I'm surprised there aren't more things like this, because Cron replacements are really valuable.

We wrote a small C program that serves as a scheduling daemon with Redis; we have a keyspace in Redis that can be used to schedule millisecond-granular periodic or one-shot tasks with a flexible "Chronic"-like specification syntax.

It is hugely more convenient and usable than cron. Once you have it, you immediately spot lots of opportunities to factor systems into scheduled jobs that you might have avoided doing if it meant you had to deal with cron.
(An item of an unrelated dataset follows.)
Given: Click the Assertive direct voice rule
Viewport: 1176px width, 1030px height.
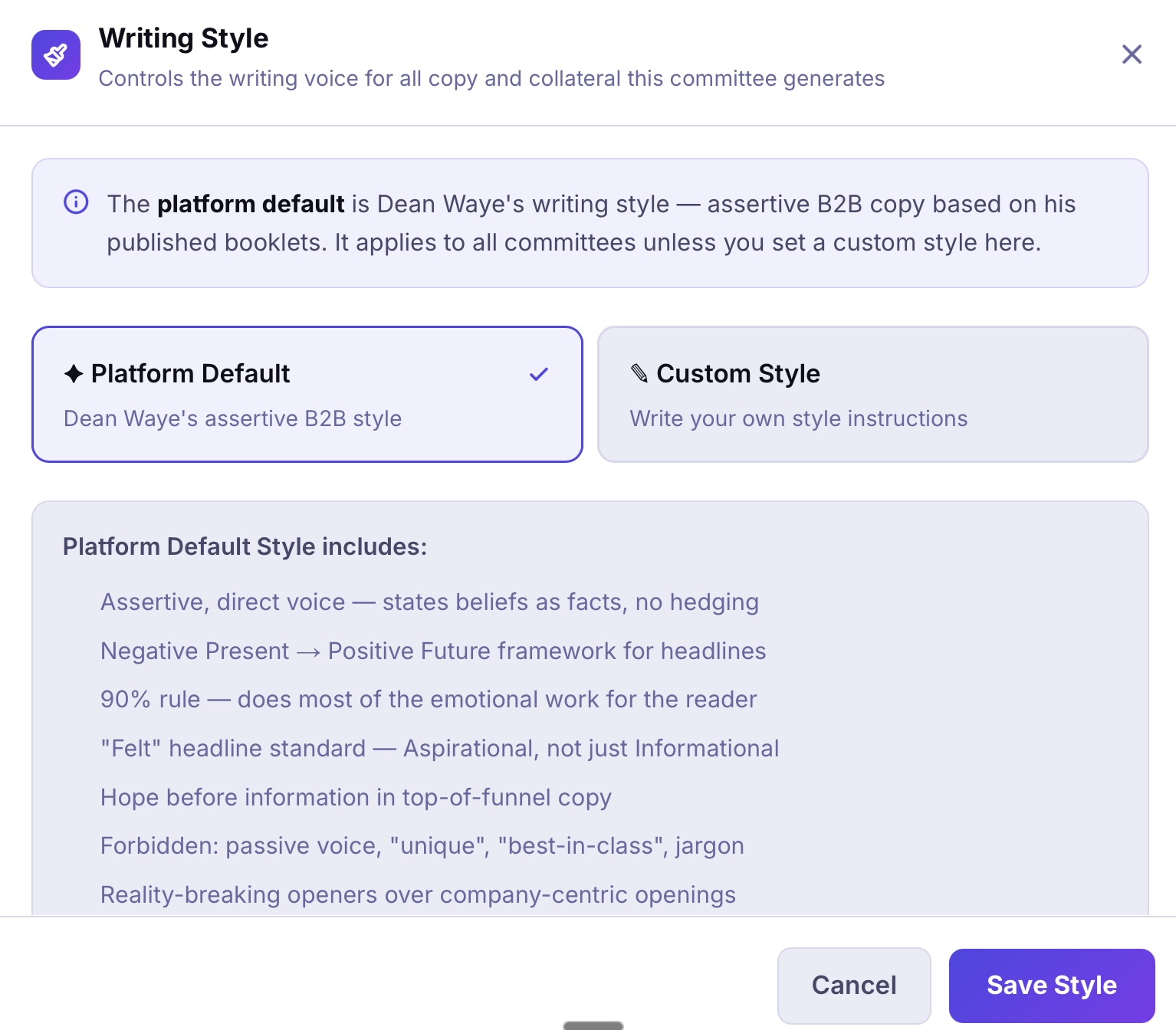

I don't think it's uncommon at all to roll your own job scheduler. I know I've done it at the last two places I have worked, though neither had nearly as fancy a front-end as Chronos appears to have. This particular scheduler (Chronos) looks like a cross between traditional cron and HPC cluster job scheduling systems (a la Sun Grid Engine). It looks like a really cool project.


That depends on what you mean by job scheduling, right? Lots of people would call Resque a job scheduling system, but they still reach for cron when they want to run something every 5 minutes.


I'm about as unaware of the Ruby ecosystem as anyone who regularly reads HN can be, so while I've heard of Resque I'm not really sure where it fits in.

I suppose the definition of job scheduling is dependent on what your workload entails. Is it something you expect to complete in less than a second, a minute, or a big resource intensive HPC job you expect to run for hours? What sorts of dependencies do you have between the things you want to run? Will it run in the main event loop, separate thread, separate process, or on a separate host? I think this will reflect in the tool you choose for scheduling, or cause you to write your own.

It sounds to me like the target workload for Chronos is big slow batch jobs (ETL, data analysis). HPC job schedulers take care of things like resource management (run this job on this machine because it has the lowest load) and dependency management (don't run job b until job a completes), whereas cron handles running periodic tasks and that's about it. Chronos is nice because it looks like it is combining the two and includes a nice looking web based control panel to boot.


I'll mention solving a lateral problem. We liked crond fine, but wanted a minimal impact way to make crons to survive machine stalls, they needed to consistently run somewhere.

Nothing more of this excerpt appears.